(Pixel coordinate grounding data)
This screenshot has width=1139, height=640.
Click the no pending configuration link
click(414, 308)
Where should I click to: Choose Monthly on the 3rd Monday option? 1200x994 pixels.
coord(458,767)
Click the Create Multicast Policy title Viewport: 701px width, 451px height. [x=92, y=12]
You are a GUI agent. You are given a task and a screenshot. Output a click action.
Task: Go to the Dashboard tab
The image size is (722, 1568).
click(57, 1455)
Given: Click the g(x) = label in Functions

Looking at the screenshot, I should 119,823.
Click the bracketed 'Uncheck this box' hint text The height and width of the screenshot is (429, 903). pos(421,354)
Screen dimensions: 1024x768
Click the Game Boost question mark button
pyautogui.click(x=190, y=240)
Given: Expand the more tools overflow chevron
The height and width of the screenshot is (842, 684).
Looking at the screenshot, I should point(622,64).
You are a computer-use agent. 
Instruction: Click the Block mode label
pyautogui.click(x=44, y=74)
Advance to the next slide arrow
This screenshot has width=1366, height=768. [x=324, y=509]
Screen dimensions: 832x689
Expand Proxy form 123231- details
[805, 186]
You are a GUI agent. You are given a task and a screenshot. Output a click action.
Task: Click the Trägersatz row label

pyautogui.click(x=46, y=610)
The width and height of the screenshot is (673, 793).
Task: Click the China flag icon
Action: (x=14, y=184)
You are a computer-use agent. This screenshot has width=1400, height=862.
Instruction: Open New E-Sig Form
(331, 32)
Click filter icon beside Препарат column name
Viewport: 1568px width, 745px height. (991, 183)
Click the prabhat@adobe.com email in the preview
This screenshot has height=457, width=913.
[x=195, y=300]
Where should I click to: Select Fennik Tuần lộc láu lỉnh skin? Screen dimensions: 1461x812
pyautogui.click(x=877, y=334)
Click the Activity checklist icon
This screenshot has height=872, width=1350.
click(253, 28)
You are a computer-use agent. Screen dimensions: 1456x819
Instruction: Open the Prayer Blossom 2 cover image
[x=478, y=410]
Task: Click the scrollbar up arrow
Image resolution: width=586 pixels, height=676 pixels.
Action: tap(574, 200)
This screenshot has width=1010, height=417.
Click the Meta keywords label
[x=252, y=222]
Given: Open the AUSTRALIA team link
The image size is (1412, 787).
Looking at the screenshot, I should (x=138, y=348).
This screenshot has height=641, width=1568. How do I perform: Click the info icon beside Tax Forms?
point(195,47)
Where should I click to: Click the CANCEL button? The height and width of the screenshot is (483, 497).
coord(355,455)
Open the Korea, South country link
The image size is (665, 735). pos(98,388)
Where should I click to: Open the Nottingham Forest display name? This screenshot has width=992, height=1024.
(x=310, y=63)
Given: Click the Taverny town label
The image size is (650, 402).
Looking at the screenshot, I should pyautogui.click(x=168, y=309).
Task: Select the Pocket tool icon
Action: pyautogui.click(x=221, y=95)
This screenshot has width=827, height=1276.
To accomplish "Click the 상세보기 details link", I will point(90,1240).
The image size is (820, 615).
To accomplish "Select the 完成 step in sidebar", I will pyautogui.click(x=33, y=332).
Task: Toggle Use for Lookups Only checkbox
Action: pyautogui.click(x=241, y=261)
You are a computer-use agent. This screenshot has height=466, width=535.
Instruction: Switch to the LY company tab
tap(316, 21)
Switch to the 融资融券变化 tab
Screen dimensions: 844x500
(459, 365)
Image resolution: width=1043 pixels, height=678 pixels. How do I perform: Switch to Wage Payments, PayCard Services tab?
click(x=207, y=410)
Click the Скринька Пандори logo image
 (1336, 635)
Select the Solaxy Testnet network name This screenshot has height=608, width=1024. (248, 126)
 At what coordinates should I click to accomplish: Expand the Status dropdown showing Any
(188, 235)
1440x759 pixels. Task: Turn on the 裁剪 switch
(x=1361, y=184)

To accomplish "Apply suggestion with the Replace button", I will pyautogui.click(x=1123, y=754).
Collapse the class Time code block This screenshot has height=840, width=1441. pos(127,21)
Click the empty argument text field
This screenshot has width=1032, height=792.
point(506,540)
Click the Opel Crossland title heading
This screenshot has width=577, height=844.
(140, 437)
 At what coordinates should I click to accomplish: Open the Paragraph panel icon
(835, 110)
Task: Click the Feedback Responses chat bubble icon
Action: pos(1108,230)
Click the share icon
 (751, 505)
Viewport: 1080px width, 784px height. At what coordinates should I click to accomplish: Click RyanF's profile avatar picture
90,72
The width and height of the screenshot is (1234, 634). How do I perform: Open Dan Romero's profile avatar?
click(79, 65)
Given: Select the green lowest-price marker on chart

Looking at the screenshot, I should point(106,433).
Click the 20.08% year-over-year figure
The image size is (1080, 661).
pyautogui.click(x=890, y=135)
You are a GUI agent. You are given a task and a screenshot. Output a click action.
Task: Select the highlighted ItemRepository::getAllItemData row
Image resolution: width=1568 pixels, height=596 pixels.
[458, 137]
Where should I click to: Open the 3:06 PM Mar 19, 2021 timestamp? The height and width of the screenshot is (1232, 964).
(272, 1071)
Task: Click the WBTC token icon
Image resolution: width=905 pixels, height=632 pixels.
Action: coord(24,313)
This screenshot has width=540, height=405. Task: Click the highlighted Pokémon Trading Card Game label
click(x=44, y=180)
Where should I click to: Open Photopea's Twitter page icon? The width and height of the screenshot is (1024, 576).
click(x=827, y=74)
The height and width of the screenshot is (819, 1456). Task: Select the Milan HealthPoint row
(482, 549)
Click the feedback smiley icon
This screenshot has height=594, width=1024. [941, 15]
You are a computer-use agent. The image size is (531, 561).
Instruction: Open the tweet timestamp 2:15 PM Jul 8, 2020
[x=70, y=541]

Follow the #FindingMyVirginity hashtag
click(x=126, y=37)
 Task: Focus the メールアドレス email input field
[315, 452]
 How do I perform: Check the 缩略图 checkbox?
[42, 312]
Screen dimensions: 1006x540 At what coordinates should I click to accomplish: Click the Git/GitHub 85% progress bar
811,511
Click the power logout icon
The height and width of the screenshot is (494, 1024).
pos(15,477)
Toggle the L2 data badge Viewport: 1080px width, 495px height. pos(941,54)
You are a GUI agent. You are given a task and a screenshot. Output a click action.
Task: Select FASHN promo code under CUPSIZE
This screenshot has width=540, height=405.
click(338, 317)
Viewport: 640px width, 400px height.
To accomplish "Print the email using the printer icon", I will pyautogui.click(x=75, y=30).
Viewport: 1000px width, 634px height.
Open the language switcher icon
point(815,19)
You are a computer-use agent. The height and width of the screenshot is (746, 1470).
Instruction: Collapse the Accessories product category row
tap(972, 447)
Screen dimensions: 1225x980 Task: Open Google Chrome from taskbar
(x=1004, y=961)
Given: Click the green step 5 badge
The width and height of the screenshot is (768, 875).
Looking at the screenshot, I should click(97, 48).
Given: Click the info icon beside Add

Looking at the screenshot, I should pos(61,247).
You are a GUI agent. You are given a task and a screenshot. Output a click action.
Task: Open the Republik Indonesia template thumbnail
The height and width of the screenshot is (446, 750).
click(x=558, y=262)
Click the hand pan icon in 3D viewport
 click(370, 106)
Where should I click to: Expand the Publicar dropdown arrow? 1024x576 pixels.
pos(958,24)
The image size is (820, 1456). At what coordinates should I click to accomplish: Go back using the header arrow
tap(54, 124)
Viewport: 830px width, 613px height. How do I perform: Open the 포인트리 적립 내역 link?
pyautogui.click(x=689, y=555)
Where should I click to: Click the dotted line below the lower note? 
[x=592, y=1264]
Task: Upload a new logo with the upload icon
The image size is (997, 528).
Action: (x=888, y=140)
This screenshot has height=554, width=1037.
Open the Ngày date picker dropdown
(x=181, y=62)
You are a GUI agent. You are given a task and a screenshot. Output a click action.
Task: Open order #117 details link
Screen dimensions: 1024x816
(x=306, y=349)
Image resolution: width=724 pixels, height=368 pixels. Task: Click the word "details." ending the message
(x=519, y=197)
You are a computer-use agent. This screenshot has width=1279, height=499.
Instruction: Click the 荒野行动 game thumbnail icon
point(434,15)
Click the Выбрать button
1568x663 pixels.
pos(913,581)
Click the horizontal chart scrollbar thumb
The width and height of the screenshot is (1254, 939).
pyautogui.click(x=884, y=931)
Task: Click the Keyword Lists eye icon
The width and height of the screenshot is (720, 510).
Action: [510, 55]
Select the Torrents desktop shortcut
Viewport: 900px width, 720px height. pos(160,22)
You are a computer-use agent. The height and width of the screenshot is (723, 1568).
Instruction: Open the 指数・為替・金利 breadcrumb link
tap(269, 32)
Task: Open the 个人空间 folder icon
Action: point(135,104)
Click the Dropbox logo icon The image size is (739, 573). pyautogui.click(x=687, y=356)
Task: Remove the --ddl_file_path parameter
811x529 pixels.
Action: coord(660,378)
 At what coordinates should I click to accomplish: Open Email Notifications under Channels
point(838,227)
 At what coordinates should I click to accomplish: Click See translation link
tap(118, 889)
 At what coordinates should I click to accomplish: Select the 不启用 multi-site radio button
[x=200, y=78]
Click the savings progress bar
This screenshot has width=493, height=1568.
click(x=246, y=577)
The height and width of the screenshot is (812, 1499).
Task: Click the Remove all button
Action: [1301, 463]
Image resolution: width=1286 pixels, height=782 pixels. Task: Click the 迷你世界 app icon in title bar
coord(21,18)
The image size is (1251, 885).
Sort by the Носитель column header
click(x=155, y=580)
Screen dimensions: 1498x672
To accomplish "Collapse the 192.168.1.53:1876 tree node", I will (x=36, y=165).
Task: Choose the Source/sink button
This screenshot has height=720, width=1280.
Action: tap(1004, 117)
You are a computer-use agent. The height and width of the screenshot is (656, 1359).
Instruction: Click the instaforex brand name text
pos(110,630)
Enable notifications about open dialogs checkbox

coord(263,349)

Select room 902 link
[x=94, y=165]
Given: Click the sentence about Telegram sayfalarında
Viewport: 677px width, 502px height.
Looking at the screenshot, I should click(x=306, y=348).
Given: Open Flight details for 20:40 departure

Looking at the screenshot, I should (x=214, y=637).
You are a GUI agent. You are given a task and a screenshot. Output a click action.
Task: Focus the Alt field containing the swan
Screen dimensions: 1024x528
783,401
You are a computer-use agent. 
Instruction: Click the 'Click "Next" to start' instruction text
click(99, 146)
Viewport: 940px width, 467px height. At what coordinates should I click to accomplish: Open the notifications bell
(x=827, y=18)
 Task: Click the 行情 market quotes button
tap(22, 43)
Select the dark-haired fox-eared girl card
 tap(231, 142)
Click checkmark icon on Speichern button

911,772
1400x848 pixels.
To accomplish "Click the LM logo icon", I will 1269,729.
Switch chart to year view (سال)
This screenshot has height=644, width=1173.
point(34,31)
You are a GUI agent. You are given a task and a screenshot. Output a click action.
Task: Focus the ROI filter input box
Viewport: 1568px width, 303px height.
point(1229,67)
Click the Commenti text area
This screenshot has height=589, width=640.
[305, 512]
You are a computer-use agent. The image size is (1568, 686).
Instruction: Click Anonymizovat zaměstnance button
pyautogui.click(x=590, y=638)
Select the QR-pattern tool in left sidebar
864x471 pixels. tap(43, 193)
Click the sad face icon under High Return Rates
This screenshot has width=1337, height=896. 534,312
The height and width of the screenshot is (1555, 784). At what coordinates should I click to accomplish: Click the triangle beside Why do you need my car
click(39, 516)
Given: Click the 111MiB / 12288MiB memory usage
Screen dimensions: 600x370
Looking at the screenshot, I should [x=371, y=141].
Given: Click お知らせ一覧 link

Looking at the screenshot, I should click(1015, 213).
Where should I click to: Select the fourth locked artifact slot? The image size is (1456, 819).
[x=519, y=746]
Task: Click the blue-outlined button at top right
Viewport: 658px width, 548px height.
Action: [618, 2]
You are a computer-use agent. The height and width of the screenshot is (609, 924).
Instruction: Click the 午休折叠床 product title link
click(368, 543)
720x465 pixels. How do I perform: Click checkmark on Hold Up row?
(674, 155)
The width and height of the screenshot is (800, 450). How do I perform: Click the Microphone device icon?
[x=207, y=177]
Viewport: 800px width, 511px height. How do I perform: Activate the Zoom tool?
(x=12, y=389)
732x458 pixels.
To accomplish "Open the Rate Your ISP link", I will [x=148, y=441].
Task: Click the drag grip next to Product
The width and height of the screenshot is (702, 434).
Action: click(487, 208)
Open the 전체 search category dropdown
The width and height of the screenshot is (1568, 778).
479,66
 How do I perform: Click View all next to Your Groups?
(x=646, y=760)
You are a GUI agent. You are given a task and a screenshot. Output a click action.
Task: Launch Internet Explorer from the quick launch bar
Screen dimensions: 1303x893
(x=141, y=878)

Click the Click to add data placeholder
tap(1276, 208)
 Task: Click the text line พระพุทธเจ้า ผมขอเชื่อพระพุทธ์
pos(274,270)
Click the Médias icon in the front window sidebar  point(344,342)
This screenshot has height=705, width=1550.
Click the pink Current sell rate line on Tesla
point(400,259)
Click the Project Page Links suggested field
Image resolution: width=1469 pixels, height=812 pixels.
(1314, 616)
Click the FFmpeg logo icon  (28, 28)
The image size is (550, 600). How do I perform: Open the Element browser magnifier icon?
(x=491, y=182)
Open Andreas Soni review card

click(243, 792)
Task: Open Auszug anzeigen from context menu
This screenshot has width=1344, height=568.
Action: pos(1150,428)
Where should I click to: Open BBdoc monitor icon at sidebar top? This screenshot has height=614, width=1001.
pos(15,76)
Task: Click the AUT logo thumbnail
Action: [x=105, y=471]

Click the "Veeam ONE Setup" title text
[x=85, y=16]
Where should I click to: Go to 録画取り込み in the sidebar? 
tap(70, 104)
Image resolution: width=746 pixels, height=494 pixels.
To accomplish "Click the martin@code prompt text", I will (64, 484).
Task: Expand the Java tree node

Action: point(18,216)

_Try it_. How many lines of the entries contain the string "code"? Answer with a number and no other words.

_Response_. 3